_TASK DIRECTIONS_
Using the data that follows, give again word for word the lines between the one holding "1366x651 pixels. How" and the one holding "Task: Open Settings gear in the header", inclusive. Omit the pictures.

◇ ◇ ◇ ◇

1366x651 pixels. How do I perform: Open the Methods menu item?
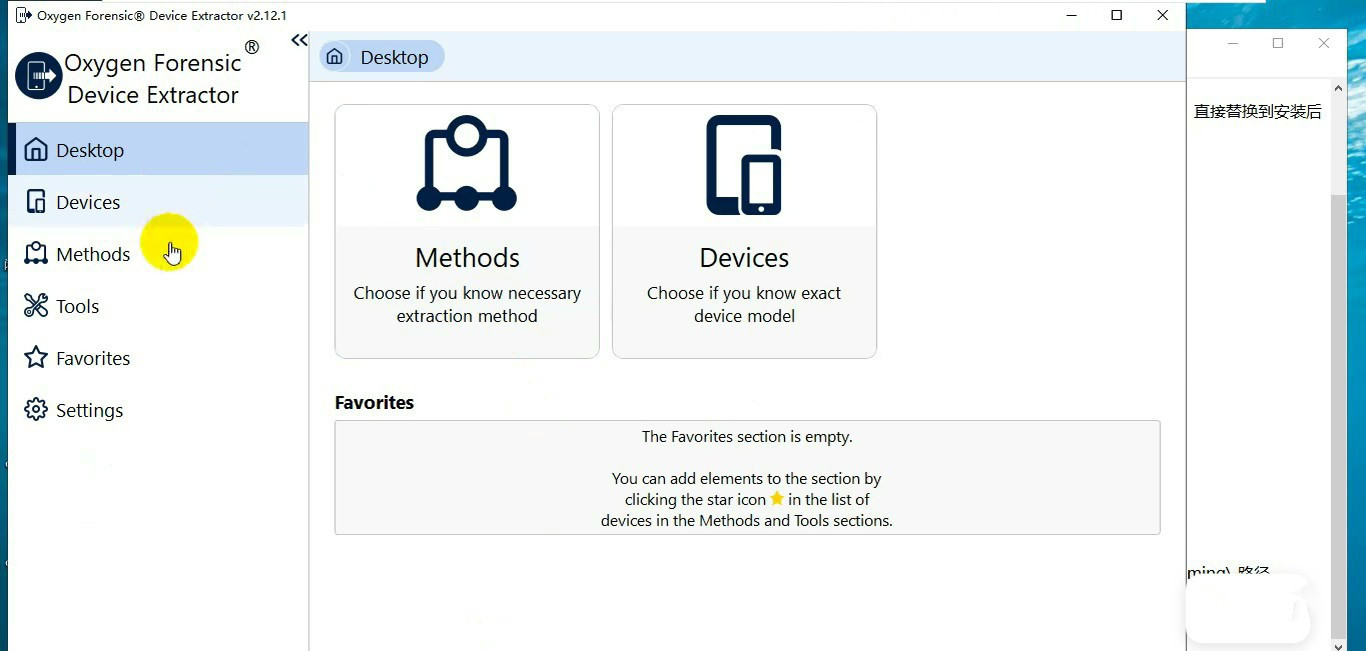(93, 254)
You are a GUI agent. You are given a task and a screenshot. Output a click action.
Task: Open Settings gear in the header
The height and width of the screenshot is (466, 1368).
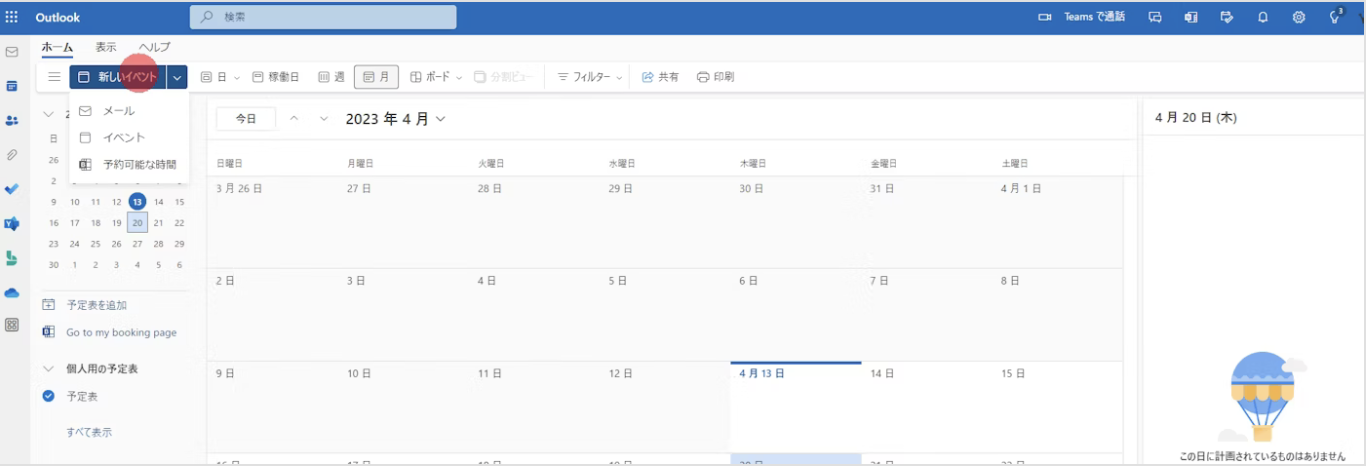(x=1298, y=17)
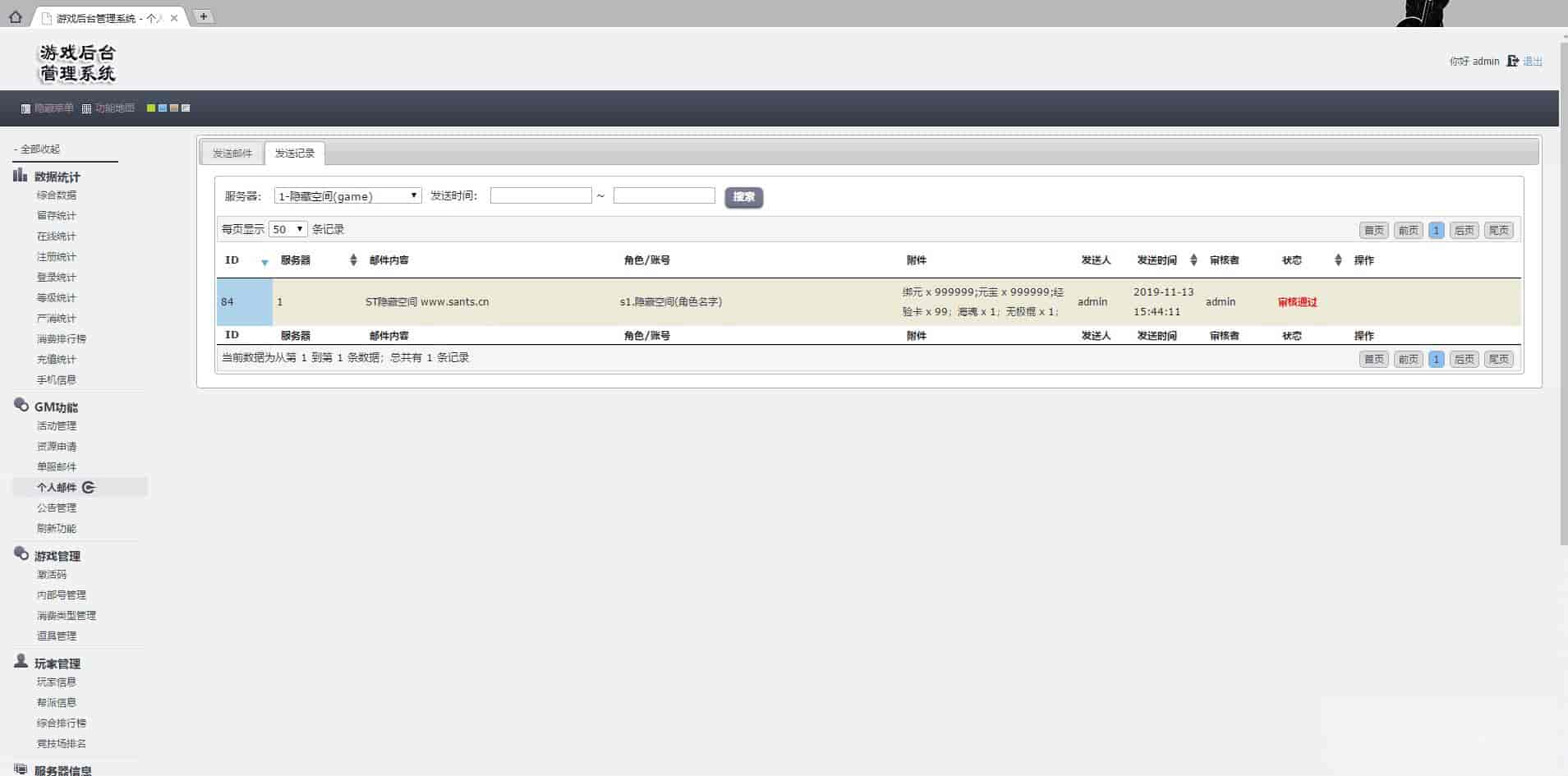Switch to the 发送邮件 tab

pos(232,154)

◇ ◇ ◇ ◇

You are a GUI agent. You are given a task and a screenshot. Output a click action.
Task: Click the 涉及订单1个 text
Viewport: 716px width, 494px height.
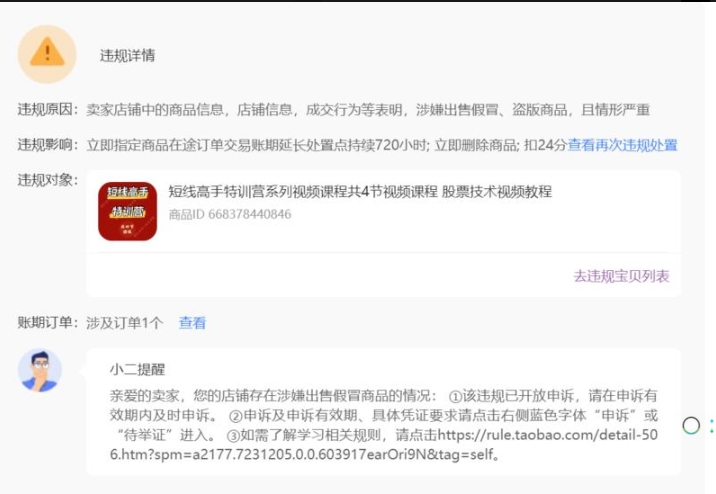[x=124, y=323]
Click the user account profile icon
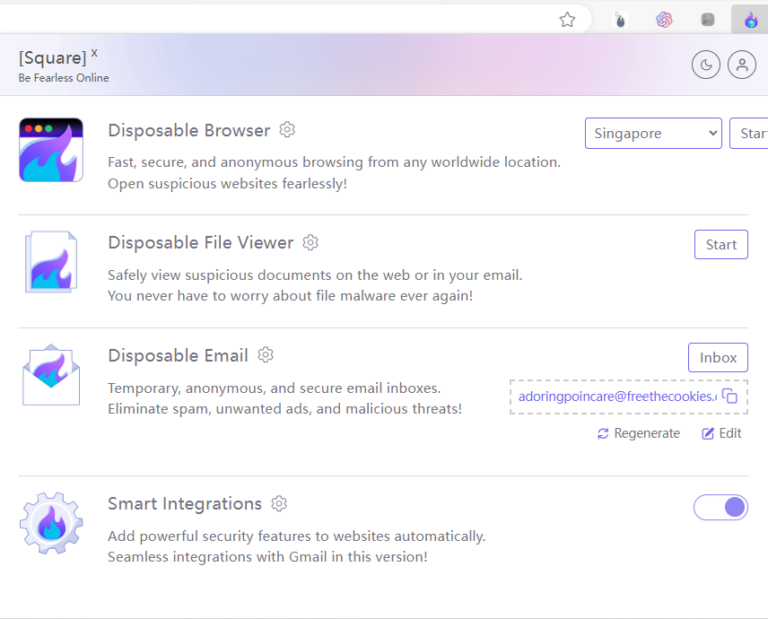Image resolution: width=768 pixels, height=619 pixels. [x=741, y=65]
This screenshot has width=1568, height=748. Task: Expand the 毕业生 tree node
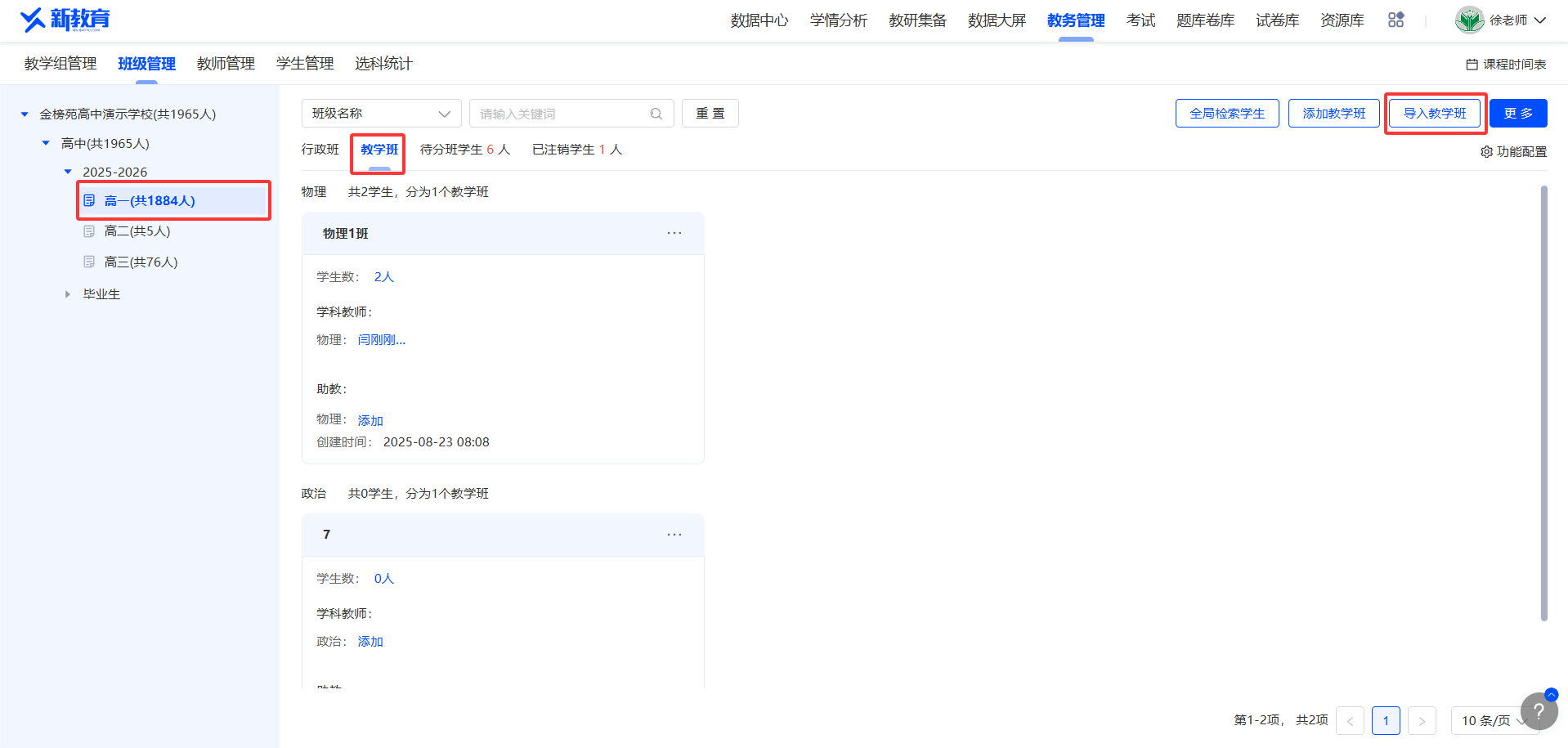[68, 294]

◇ ◇ ◇ ◇

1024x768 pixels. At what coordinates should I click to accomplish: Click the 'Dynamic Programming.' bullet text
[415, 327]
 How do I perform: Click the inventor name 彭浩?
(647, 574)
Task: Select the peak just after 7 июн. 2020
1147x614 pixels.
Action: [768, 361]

◇ ◇ ◇ ◇

_RESPONSE TO THIS TASK_
1366x651 pixels. How do I perform: Open the Methods menu item?
(93, 254)
You are a GUI agent. You are given a task and a screenshot. Output a click action.
Task: Open Settings gear in the header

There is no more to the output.